**EXCERPTED DATA:**
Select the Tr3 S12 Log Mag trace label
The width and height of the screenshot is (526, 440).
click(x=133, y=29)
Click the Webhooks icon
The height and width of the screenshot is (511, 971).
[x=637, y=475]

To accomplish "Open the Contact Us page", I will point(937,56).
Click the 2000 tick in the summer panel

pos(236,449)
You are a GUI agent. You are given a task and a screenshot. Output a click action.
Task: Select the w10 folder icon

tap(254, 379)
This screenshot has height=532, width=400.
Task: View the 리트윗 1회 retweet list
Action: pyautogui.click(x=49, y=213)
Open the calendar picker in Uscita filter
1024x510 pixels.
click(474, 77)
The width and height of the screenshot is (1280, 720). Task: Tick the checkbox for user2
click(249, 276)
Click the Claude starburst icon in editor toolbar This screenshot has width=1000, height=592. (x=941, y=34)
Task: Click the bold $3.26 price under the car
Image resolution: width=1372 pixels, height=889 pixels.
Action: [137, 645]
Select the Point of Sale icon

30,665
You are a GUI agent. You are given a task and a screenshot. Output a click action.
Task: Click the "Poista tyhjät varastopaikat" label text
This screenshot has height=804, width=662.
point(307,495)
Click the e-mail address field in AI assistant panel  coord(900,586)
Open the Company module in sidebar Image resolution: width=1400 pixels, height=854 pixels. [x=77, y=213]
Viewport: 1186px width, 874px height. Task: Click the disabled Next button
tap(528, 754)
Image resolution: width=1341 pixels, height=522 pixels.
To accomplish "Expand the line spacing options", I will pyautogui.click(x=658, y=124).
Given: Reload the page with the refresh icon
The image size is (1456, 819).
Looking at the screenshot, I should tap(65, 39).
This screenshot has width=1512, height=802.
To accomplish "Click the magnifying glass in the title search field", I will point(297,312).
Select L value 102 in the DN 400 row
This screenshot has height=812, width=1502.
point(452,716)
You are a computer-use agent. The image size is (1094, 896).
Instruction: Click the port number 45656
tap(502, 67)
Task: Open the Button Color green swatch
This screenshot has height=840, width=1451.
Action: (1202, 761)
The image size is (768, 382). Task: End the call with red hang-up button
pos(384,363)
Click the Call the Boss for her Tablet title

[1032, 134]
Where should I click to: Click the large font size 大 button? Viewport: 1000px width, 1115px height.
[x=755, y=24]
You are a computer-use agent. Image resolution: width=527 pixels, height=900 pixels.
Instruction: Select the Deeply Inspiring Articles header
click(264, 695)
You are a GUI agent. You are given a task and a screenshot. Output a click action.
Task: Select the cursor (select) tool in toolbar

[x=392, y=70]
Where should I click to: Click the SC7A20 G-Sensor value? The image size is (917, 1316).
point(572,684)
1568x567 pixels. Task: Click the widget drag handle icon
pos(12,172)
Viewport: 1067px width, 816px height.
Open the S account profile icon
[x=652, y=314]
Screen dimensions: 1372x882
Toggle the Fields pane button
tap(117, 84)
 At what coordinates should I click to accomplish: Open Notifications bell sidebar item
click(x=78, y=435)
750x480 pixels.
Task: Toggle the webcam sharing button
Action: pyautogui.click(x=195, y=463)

**PROBLEM STATEMENT:** Could you copy out all of the lines above word for word, with nothing changed, added, or left out?

**TASK ANSWER:**
Select the Tr3 S12 Log Mag trace label
The width and height of the screenshot is (526, 440).
click(x=133, y=29)
Click the Webhooks icon
The height and width of the screenshot is (511, 971).
[x=637, y=475]

To accomplish "Open the Contact Us page", I will point(937,56).
Click the 2000 tick in the summer panel

pos(236,449)
You are a GUI agent. You are given a task and a screenshot. Output a click action.
Task: Select the w10 folder icon

tap(254, 379)
This screenshot has height=532, width=400.
Task: View the 리트윗 1회 retweet list
Action: pyautogui.click(x=49, y=213)
Open the calendar picker in Uscita filter
1024x510 pixels.
click(474, 77)
The width and height of the screenshot is (1280, 720). Task: Tick the checkbox for user2
click(249, 276)
Click the Claude starburst icon in editor toolbar This screenshot has width=1000, height=592. (x=941, y=34)
Task: Click the bold $3.26 price under the car
Image resolution: width=1372 pixels, height=889 pixels.
Action: [137, 645]
Select the Point of Sale icon

30,665
You are a GUI agent. You are given a task and a screenshot. Output a click action.
Task: Click the "Poista tyhjät varastopaikat" label text
This screenshot has height=804, width=662.
point(307,495)
Click the e-mail address field in AI assistant panel  coord(900,586)
Open the Company module in sidebar Image resolution: width=1400 pixels, height=854 pixels. [x=77, y=213]
Viewport: 1186px width, 874px height. Task: Click the disabled Next button
tap(528, 754)
Image resolution: width=1341 pixels, height=522 pixels.
To accomplish "Expand the line spacing options", I will pyautogui.click(x=658, y=124).
Given: Reload the page with the refresh icon
The image size is (1456, 819).
Looking at the screenshot, I should tap(65, 39).
This screenshot has width=1512, height=802.
To accomplish "Click the magnifying glass in the title search field", I will point(297,312).
Select L value 102 in the DN 400 row
This screenshot has height=812, width=1502.
point(452,716)
You are a computer-use agent. The image size is (1094, 896).
Instruction: Click the port number 45656
tap(502, 67)
Task: Open the Button Color green swatch
This screenshot has height=840, width=1451.
Action: (1202, 761)
The image size is (768, 382). Task: End the call with red hang-up button
pos(384,363)
Click the Call the Boss for her Tablet title

[1032, 134]
Where should I click to: Click the large font size 大 button? Viewport: 1000px width, 1115px height.
[x=755, y=24]
You are a computer-use agent. Image resolution: width=527 pixels, height=900 pixels.
Instruction: Select the Deeply Inspiring Articles header
click(264, 695)
You are a GUI agent. You are given a task and a screenshot. Output a click action.
Task: Select the cursor (select) tool in toolbar

[x=392, y=70]
Where should I click to: Click the SC7A20 G-Sensor value? The image size is (917, 1316).
point(572,684)
1568x567 pixels. Task: Click the widget drag handle icon
pos(12,172)
Viewport: 1067px width, 816px height.
Open the S account profile icon
[x=652, y=314]
Screen dimensions: 1372x882
Toggle the Fields pane button
tap(117, 84)
 At what coordinates should I click to accomplish: Open Notifications bell sidebar item
click(x=78, y=435)
750x480 pixels.
Task: Toggle the webcam sharing button
Action: pyautogui.click(x=195, y=463)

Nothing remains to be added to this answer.